You can configure monitoring file and directories using the CLI:

$SPLUNK_HOME/bin/splunk add monitor <path to file/directory>
  • The following example shows how to monitor files in the /var/log/ directory:

    $SPLUNK_HOME/bin/splunk add monitor /var/log/
    
  • The following example shows how to monitor the windowsupdate.log file where Windows logs automatic updates:

    $SPLUNK_HOME/bin/splunk add monitor c:\Windows\windowsupdate.log
    

For more details, see Configure File Monitoring Using CLI. To configure monitoring files and directories using inputs.conf, see Configure File Monitoring with inputs.conf.

Scripted Input

To configure scripts:

  1. Place the scripts in the $SPLUNK_HOME/bin/scripts directory.

  2. Configure scripted data input by editing the $SPLUNK_HOME/etc/SplunkUniversalForwarder/local/inputs.conf file. Here is an example stanza:

    [script://$SPLUNK_HOME/bin/scripts/starter_script.sh]
    disabled = false
    host = some_host_value
    index = main
    interval = 30
    source = my_db
    sourcetype = my_db_data
    

    Note

    If the inputs.conf file doesn’t exist, create the file manually.

For more details regarding scripted input, see Configure Scripted Input.

Syslog Input

You can configure Syslog Input on Splunk UF by adding a network input to the forwarder -

  1. Using CLI:

    $SPLUNK_HOME/bin/splunk add udp|tcp <port> -sourcetype syslog
    
  2. Using Configuration file inputs.conf. Here is an example stanza:

    [tcp://:<port>]
    connection_host = dns
    sourcetype = syslog
    

For more details regarding Syslog input, see Monitor Network Ports on Splunk UF

Windows Event Log

Note

Windows Event Log Input is only available on forwarders that are installed on Windows machines.

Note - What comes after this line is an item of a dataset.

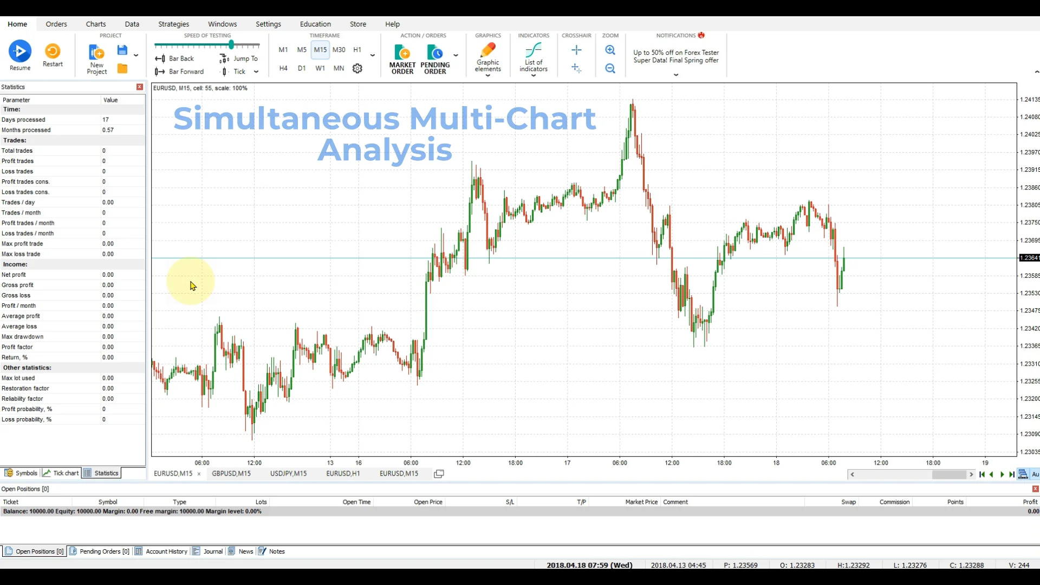The image size is (1040, 585).
Task: Toggle the M30 timeframe
Action: click(x=339, y=49)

To configure the Windows event log:

  1. Edit the inputs.conf configuration file located at $SPLUNK_HOME\etc\system\local\inputs.conf by adding the following settings (you may need to create this file if it doesn’t exist):

    # Windows platform specific input processor.
    [WinEventLog://Application]
    disabled = 0
    [WinEventLog://Security]
    disabled = 0
    [WinEventLog://System]
    disabled = 0
    
  • To configure Windows event log input to render event data as XML, configure the renderXml setting in the inputs.conf file as shown in the following example:

    [WinEventLog://Security]
    disabled = 0
    renderXml = 1
    

For more details regarding windows event log input, refer to Monitor Windows Event Log.